L'aspetto ironico della faccenda è che io e mia moglie, l'altra sera, avevamo spiegato con convinzione a nostro figlio l'importanza di andare a studiare in Inghilterra.
E poi ieri abbiamo saputo che Luigi Di Maio, una delle eredità più preziose del Movimento Cinque Stelle (che, adesso si può dire, per molti ha rappresentato il Grande fratello della politica), è stato nominato professore onorario del prestigioso King's College di Londra. 'O Prufessore!
Per uno che non sa parlare in italiano, insegnare in inglese in effetti è un upgrade.
Facile non abbia capito l'incarico, ma «onorario» significa per fortuna che è gratuito e che non entrerà mai in un'aula. Ma comunque è una straordinaria soddisfazione per uno che nella vita ha cercato troppo se stesso, poi lo ha trovato e ci è rimasto male.
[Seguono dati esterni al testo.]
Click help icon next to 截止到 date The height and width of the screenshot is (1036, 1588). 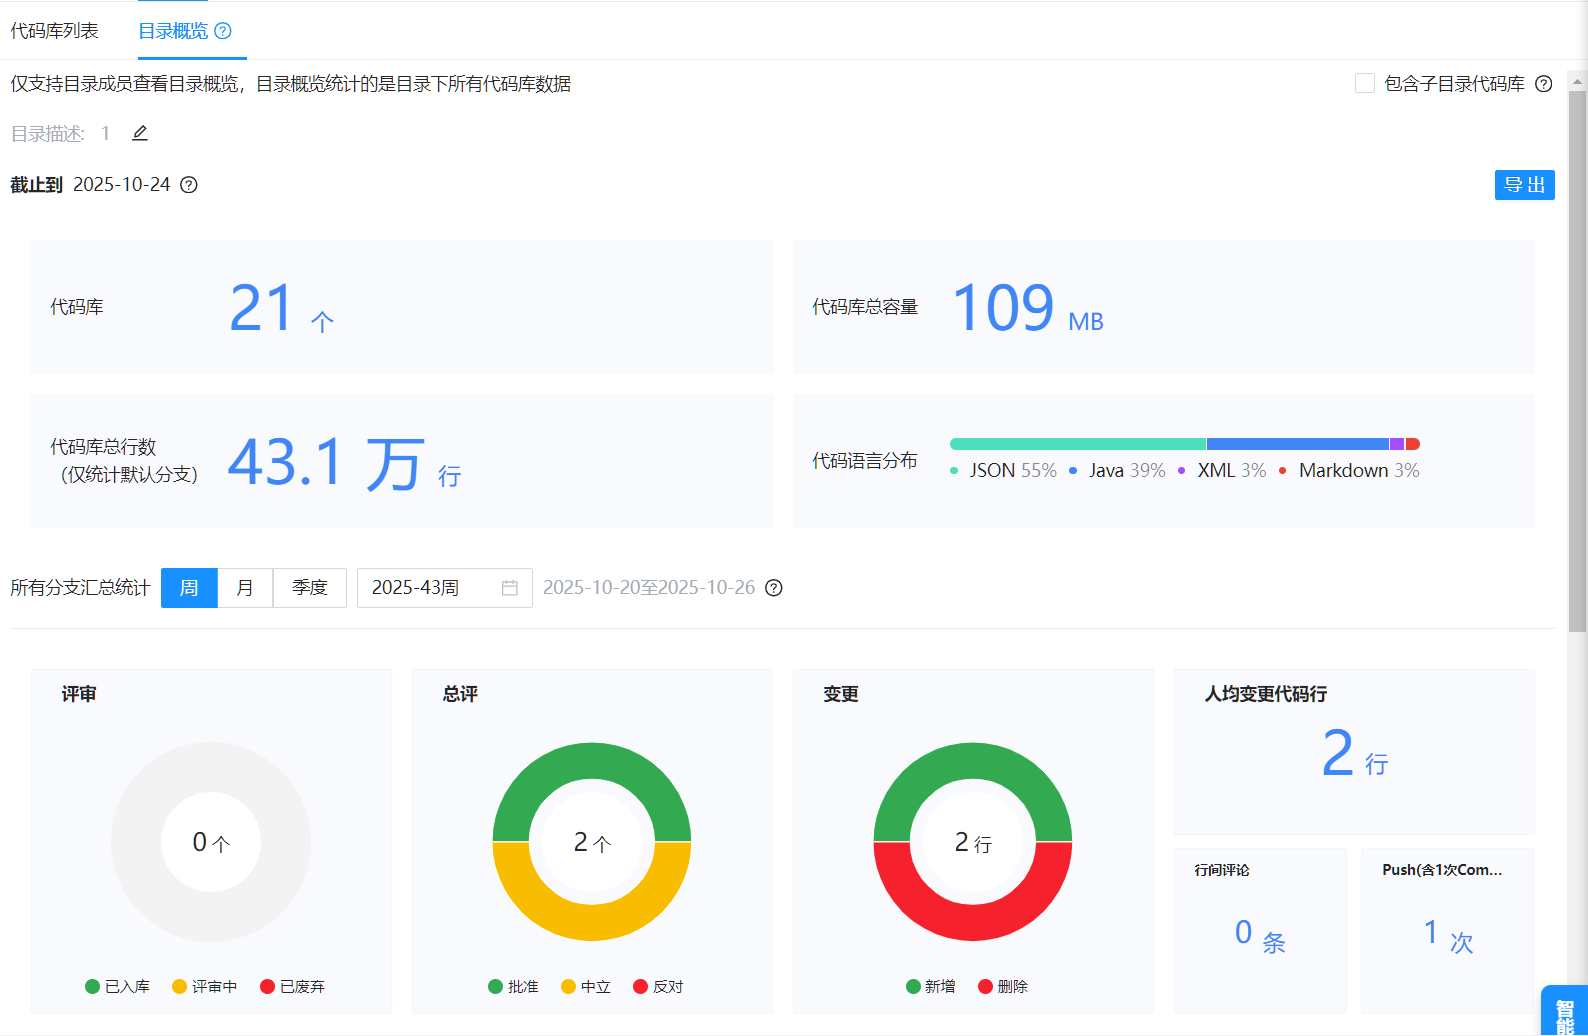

Già «Drinks Vendor at Maradona Stadium», poi ministro nei governi Conte e Draghi e non è stato neppure l'errore peggiore di Super Mario quindi rappresentante speciale dell'Unione europea nel Golfo Persico, Luigi Di Maio, personaggio di un'ignoranza senza lacune, è la dimostrazione
di come il miglior lenitivo per le smanie rivoluzionarie consista in una carica qualsiasi, cosa che trasforma un ribelle nel più quieto dei conservatori.
Voleva aprire il Parlamento come una scatoletta di tonno. Poi, dopo avere criticato i vari «trota», si è accorto che il tonno era lui.
Vabbè. «Uno vale uno» è un bellissimo slogan. Finché le cariche non diventano due.